**Required work:** Give back exactly the lines of the entries below from the line with "Open the Power Ups settings page" to the line with "Open the English", inclusive, and only those.

+++ Dataset excerpts

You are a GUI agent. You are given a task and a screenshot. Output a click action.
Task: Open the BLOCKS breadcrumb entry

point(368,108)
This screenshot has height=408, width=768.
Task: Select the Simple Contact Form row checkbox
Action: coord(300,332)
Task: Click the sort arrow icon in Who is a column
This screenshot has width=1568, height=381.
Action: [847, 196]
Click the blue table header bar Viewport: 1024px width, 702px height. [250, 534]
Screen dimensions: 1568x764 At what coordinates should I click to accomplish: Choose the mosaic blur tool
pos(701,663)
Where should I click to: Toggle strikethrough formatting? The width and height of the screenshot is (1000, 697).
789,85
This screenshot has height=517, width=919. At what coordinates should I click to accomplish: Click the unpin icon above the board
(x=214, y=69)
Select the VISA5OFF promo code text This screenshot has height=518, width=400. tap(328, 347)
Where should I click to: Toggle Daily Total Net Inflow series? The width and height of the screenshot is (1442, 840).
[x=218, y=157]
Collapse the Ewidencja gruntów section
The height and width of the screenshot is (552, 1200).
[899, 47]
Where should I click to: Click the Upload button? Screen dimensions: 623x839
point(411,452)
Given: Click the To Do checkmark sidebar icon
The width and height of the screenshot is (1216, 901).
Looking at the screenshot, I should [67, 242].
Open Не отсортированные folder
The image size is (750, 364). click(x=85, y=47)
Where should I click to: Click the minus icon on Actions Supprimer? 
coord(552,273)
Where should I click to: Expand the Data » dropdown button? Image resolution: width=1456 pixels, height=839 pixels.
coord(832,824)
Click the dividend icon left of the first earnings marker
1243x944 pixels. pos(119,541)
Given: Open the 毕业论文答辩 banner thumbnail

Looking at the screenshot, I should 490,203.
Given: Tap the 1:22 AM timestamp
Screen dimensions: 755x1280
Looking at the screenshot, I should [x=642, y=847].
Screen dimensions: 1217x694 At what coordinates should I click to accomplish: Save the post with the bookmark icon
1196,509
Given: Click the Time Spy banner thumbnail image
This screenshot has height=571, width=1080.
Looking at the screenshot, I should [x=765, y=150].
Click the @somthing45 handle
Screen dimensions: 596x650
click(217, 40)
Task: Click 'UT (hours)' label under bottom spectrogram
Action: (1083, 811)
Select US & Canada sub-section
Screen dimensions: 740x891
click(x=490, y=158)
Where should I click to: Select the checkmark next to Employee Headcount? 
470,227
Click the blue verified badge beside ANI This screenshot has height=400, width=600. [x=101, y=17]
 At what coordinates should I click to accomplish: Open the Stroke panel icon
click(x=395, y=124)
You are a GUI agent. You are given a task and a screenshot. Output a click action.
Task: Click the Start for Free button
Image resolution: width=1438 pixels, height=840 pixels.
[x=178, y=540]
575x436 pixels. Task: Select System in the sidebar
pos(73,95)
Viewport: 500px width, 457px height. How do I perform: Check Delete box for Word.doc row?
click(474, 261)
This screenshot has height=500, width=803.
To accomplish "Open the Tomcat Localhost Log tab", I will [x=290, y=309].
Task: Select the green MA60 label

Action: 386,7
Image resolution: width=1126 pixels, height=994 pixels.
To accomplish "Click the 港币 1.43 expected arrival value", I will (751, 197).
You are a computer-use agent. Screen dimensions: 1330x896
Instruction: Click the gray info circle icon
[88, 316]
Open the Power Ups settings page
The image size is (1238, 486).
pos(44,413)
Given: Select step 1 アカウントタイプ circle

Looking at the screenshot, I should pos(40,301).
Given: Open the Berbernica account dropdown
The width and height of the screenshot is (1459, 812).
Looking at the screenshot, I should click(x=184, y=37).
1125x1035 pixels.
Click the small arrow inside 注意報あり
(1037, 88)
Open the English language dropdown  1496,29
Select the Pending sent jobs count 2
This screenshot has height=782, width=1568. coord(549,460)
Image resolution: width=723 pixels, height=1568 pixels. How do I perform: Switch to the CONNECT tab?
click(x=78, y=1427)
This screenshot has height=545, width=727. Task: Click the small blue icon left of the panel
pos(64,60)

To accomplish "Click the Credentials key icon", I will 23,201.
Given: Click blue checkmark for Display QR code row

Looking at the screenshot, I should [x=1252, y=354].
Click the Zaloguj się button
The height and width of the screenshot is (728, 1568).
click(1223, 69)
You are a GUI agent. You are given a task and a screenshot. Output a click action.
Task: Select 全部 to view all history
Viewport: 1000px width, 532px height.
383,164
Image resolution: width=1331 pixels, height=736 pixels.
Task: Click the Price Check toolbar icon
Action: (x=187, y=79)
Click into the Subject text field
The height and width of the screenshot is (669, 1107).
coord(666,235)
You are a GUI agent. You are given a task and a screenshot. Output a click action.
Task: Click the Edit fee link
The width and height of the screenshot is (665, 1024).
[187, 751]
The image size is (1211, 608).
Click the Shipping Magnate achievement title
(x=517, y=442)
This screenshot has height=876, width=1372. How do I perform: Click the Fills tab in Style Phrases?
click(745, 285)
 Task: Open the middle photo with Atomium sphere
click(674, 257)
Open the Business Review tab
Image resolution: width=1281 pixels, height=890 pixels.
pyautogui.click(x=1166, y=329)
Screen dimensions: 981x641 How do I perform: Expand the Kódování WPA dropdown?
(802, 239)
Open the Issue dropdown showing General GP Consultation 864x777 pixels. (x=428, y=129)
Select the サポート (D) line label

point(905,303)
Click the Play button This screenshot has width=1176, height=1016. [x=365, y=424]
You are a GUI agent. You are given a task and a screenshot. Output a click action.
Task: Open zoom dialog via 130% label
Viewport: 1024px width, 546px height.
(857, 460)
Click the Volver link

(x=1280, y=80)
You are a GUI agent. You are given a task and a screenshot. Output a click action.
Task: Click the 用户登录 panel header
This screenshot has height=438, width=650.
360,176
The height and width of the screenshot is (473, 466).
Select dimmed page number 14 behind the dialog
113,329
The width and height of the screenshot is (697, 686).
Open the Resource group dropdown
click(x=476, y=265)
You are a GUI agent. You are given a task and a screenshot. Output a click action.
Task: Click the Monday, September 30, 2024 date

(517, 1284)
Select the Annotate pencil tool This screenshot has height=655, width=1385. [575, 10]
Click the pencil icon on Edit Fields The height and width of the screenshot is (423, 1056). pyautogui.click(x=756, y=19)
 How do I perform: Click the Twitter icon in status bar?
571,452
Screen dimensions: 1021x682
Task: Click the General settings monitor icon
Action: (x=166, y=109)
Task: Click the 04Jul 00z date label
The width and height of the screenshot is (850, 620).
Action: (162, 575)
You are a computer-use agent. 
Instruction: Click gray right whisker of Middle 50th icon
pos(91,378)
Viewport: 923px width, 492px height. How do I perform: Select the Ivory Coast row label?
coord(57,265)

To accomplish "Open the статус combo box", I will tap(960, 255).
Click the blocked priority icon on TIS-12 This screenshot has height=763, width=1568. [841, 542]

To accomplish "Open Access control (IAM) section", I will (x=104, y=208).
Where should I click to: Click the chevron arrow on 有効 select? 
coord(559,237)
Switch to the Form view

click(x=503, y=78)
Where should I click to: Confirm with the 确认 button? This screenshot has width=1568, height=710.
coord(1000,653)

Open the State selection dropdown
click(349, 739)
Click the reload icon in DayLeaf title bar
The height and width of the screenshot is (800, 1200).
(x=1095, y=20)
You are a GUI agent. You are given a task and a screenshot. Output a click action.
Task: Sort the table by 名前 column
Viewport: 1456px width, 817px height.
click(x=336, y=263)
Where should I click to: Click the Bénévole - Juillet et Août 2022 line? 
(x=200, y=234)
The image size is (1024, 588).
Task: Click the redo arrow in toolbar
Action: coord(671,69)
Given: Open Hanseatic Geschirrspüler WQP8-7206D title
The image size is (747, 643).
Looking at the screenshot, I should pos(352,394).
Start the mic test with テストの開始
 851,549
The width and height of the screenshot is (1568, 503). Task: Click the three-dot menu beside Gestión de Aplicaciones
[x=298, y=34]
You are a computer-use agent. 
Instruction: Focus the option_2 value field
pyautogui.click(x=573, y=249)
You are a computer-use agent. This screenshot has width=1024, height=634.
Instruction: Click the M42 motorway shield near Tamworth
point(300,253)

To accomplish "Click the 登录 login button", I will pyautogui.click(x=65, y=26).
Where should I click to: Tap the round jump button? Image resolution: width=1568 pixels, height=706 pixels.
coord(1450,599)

++++++

**Answer:**
Open the Power Ups settings page
The image size is (1238, 486).
pos(44,413)
Given: Select step 1 アカウントタイプ circle

Looking at the screenshot, I should pos(40,301).
Given: Open the Berbernica account dropdown
The width and height of the screenshot is (1459, 812).
Looking at the screenshot, I should click(x=184, y=37).
1125x1035 pixels.
Click the small arrow inside 注意報あり
(1037, 88)
Open the English language dropdown  1496,29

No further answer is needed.